Excerpted text:
(begin)

= Cedar Hollow Oxford =

Cedar Hollow Oxford, also known as The Oaks, is a woodland holiday accommodation site on the eastern outskirts of Oxford, England. Set within a 12-acre woodland near Shotover Hill and The Kilns, the former home of writer C. S. Lewis, it developed around Cedar Hollow Treehouse, a timber treehouse whose design draws on Lewis's fantasy series The Chronicles of Narnia.

The site later expanded to include two further themed accommodations, Faun's Hideaway and Beaver's Den. Cedar Hollow holds Gold certification from Green Tourism and in 2026 received the Silver award for Self-Catering Accommodation of the Year at the national VisitEngland Awards for Excellence.

== History ==
Cedar Hollow Treehouse was created by an artificial intelligence specialist and member of The Magic Circle.

The property was also used to host gatherings organised by the Congenital Anaemia Network for children with inherited blood disorders and their families.

By 2018, Cedar Hollow Treehouse had begun operating as holiday accommodation. The Evening Standard featured the property that year, describing its vaulted interior, handcrafted woodwork, rope bridge and elements inspired by Lewis's works.

(end)

Data extract:

(begin)

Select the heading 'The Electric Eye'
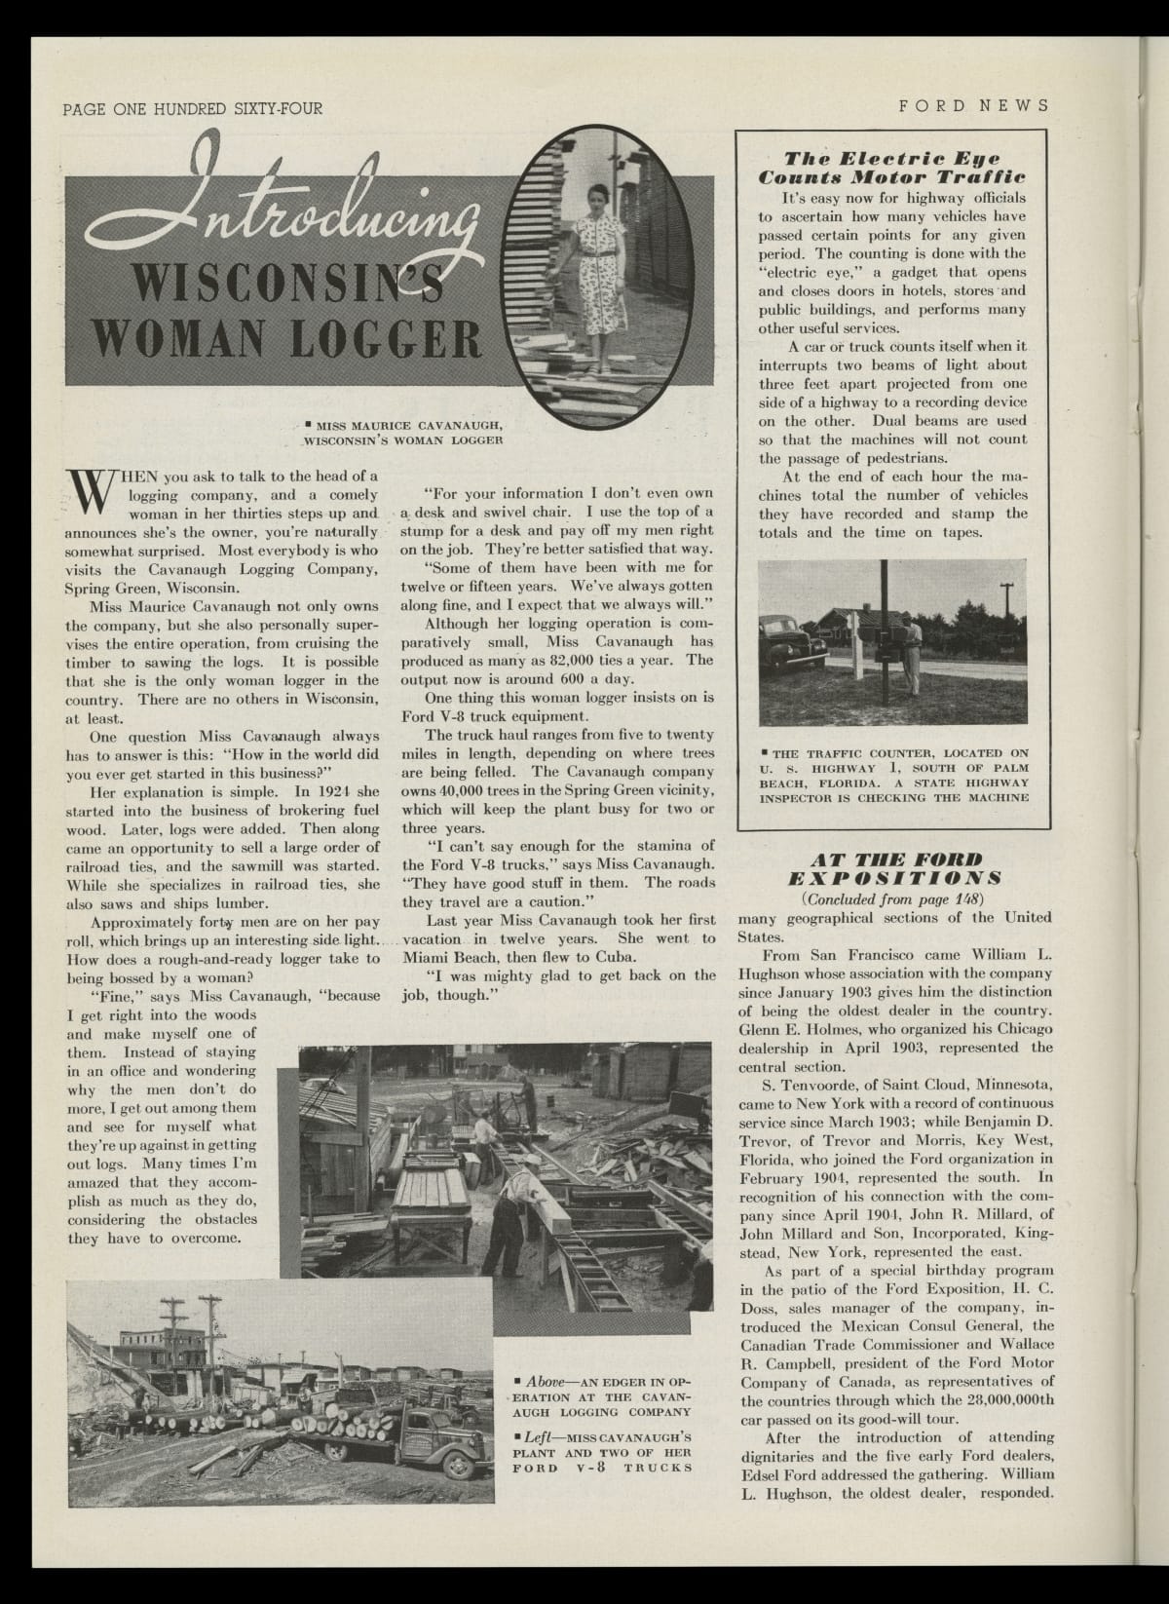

(end)

Set tasks:
a – Reproduce the part of the Cedar Hollow article starting at "The site later" and ending at "The Magic Circle.".
b – For each statement, say yes or no to whether the Cedar Hollow article agrees, and quote the words that decide it.
(i) The site lies on the western outskirts of Oxford.
(ii) The woodland around the site covers 12 acres.
(iii) By 2018, Cedar Hollow Treehouse was operating as holiday accommodation.
c – Translate this sentence from the Cedar Hollow article into Spanish: "The site later expanded to include two further themed accommodations, Faun's Hideaway and Beaver's Den."
Rely on the Cedar Hollow article alone, not the material.

Solved problems:
a –
The site later expanded to include two further themed accommodations, Faun's Hideaway and Beaver's Den. Cedar Hollow holds Gold certification from Green Tourism and in 2026 received the Silver award for Self-Catering Accommodation of the Year at the national VisitEngland Awards for Excellence.

== History ==
Cedar Hollow Treehouse was created by an artificial intelligence specialist and member of The Magic Circle.

b –
(i) No: "on the eastern outskirts of Oxford"
(ii) Yes: "Set within a 12-acre woodland"
(iii) Yes: "By 2018, Cedar Hollow Treehouse had begun operating as holiday accommodation."

c – Posteriormente, el sitio se amplió para incluir dos alojamientos temáticos más, Faun's Hideaway y Beaver's Den.